In a continuation of HCPLive's conversation with Aaron Kowalski, PhD, CEO of JDRF on the introduction of the Type 1 Diabetes (T1D) Index, we discuss the actionable items surrounding the conversation on accessbility to care.
Back in August of this year, the Inflation Reduction Act in the United States capped the prince of insulin at $35 for a month's supply for Medicare recipients. Kowalski and his organization advocated for the position with the diabetes caucus in Congress.
However, he admitted his disappointment that the same protection did not extend to the private market and that in fact, it was egregious that members of Congress voted against this expansion. Kowalski added that they are cotniuing to push towards the private insurance market so "that people don't have to make the decision between paying rents and insulin."
Kowalski further laid out a moving time line for US legislation to build upon the success off the Inflation reduction Act and generic insulins to make it to market, and what may need to be done regarding the current global state of affairs.
"We have a signficant amount of work to do, because you have a number of countries out there who struggle with their populations getting acess to insulin and care," he said.
Kowalski added that the T1D Index has provided a trustworthy numerator and denominator to better understand how many people are out there with T1D. Alongside the knowledge of the incidence, however, comes the need for greater change.
"There's the change that's needed where we are not accepting that today is good enough," Kowalski said. "And it's not even close to good enough."
The first step would be increased access to insulin and care, because that's the contiuum needed for these patients to live, he said.

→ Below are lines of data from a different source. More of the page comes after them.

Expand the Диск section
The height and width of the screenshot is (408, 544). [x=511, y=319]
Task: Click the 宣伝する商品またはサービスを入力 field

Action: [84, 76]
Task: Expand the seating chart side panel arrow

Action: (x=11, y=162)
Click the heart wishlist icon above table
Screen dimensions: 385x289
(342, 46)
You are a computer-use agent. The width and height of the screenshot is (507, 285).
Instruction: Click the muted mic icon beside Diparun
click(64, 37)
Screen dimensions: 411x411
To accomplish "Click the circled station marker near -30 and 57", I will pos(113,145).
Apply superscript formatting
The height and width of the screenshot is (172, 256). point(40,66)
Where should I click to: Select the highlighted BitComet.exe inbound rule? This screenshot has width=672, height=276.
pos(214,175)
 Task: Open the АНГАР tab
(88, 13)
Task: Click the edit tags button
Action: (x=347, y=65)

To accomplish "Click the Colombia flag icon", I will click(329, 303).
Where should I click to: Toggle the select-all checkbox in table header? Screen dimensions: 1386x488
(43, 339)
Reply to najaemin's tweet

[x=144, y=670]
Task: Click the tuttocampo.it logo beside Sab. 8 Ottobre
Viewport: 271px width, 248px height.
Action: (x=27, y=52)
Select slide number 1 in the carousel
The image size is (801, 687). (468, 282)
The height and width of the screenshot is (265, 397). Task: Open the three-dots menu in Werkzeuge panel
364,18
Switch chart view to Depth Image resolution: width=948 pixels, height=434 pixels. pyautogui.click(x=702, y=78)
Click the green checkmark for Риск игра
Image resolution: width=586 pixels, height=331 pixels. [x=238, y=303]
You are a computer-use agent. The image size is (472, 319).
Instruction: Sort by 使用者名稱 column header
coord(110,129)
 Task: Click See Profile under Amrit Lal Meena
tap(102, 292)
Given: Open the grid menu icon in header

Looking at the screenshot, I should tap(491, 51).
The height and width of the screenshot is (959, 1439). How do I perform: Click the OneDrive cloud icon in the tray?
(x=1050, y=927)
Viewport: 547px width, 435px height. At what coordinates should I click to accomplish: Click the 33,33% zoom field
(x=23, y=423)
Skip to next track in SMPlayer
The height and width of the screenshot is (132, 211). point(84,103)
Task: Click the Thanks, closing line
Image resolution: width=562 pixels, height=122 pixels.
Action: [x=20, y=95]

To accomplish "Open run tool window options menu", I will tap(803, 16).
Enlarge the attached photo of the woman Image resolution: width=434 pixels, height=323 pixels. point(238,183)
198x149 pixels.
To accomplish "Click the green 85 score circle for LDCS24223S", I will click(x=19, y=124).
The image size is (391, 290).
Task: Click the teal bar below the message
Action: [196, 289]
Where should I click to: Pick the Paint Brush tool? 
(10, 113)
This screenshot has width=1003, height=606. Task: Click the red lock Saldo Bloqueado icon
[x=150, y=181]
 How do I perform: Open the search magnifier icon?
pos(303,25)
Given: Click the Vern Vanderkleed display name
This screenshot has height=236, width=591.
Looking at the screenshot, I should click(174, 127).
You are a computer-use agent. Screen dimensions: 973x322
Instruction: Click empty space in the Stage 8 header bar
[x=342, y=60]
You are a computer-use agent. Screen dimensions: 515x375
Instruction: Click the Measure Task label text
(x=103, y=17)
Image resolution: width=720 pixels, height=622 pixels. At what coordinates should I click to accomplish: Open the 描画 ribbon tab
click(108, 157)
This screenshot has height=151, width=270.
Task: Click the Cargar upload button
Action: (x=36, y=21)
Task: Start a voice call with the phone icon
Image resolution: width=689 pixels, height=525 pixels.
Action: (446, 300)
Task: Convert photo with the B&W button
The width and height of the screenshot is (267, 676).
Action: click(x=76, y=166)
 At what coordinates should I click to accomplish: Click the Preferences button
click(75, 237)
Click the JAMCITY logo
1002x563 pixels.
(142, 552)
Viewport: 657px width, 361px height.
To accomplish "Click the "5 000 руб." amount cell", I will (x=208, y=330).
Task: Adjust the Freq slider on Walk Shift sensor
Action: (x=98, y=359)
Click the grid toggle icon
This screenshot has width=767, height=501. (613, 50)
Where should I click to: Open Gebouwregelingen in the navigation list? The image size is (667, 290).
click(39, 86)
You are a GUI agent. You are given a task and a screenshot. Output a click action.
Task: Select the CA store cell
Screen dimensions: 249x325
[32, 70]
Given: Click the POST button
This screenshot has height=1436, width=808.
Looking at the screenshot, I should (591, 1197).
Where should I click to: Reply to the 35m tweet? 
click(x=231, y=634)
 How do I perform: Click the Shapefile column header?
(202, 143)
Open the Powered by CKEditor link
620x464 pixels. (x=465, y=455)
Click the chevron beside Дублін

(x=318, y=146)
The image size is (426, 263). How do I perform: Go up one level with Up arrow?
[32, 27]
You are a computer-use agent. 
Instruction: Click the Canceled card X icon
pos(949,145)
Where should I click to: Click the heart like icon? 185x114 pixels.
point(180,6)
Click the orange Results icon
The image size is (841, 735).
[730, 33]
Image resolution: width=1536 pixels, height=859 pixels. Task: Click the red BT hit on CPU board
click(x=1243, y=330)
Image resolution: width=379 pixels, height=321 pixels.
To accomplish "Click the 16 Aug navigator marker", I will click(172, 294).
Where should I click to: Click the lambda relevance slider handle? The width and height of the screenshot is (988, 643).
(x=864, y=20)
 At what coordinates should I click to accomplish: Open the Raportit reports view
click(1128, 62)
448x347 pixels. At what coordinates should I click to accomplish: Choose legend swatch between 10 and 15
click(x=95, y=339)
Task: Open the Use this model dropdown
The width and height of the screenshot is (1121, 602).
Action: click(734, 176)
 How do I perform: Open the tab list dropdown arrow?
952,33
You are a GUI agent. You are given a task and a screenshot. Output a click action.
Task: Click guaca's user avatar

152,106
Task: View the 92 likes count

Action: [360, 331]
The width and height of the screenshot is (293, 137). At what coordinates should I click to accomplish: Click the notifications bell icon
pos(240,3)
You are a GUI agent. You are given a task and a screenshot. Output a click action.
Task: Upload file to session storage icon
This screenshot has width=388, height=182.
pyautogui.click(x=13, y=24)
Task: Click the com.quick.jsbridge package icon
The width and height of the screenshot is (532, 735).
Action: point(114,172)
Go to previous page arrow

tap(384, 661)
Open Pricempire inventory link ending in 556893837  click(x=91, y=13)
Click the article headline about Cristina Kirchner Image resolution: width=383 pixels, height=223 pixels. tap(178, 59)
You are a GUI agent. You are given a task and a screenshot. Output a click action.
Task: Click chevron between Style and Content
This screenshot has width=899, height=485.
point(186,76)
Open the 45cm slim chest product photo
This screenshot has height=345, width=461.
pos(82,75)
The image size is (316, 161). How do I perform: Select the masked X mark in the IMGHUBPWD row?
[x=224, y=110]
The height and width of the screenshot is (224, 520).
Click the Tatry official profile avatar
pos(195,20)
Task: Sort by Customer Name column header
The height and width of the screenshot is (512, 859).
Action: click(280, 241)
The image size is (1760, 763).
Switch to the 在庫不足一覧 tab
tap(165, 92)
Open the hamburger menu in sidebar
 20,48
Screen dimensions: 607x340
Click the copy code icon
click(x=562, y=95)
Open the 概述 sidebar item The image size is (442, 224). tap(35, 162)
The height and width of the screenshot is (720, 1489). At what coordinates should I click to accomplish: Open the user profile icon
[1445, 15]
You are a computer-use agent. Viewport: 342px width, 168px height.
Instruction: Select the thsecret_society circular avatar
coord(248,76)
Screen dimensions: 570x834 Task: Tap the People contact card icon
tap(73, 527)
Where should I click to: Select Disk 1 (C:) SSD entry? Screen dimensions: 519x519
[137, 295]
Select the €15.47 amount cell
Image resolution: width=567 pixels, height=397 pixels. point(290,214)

Improvements in acess to glucose monitoring can make a difference for these patients.
An effort to create policies that can bend the curve may save bad days for patients for T1D and even their lives. Kowalski added that ultimately, the goal is to walk away for the disease.
"I believe if you can unite a global army of people with T1D, given the global problem that we're facing, we will get to cures faster," he said. "And I think that's the really interesting part of this puzzle is, can you create a virtuous cycle of driving improved care all the way through curative approaches, and make that all happen faster?"